The laser slows the atoms enough so six other lasers can be aimed at the spot where the atoms gather. This creates a viscous force, known as "optical molasses." Once slowed, the atoms can be snared in a "laser trap," which is sprung by bringing in even more lasers to encircle the atoms, Gould said.
The entire process, from release of the atoms until their entrapment, takes about 10 milliseconds. The result is that about 10 million atoms are caught in a "molasses" sphere about 1 centimeter across. The trap itself is even smaller, about 0.2 millimeter in diameter and containing 10,000 atoms.

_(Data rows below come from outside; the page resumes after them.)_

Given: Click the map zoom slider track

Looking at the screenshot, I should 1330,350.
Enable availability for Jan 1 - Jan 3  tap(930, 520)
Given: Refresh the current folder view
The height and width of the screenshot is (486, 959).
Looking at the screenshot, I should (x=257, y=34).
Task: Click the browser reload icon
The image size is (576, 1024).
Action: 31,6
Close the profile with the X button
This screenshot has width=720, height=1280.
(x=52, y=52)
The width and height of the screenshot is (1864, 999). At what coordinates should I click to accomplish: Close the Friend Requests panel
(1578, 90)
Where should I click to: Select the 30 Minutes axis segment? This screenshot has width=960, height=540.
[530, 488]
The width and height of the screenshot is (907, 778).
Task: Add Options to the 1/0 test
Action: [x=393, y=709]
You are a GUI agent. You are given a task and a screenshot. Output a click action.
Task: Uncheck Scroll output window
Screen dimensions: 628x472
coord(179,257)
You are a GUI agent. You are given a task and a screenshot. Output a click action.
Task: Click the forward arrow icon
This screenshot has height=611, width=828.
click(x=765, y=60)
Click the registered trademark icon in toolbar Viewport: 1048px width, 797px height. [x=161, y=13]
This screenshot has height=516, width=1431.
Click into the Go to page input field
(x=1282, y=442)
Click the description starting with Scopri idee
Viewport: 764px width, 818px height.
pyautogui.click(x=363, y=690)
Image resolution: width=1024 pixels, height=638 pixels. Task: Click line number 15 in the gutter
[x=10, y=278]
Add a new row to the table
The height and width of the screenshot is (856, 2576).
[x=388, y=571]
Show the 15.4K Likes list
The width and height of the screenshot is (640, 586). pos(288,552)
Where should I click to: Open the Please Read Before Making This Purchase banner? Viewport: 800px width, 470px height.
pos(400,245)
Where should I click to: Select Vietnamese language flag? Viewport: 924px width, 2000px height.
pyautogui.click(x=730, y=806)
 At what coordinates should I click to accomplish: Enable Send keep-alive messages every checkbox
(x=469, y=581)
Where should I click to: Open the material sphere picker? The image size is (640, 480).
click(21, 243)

Because the atoms are slowed, their temperature drops, falling to about 1 millikelvin, or just 0.001 Celsius degrees above absolute zero. Absolute zero is about minus-273 degrees Celsius, the point of no molecular motion.
The atoms can be observed by scientists because, when struck by the laser, they absorb and re-emit light, Gould said. "What I'm looking for is to compress the atoms, to get them to a fairly high density.
"I watch how they collide so I can learn about properties of atoms.
"I can't foresee any project--making a better radio or anything like that. It's esoteric stuff, but it's fun. We find it very interesting."
Everything in the universe is composed of atoms, and the research is aimed at providing a rare glimpse of the movements and interactions of these building blocks. It could lead to more precise measurement by atomic clocks, which are important for navigation and missile-guidance systems, and to the trapping of antimatter and improved spectroscopy, which is useful in astronomy.
Aside from improving atomic measurements, Gould said his research might someday be applied to capturing antimatter--an "off-the-wall" prospect but still a possibility. If hydrogen matter and antimatter could be snared in laser traps, they could be mixed in a controlled fashion, leading to a violent reaction useful for such things as propulsion systems for rockets.
"That's one potential application down the road," he said. "Who knows if it's ever going to happen?"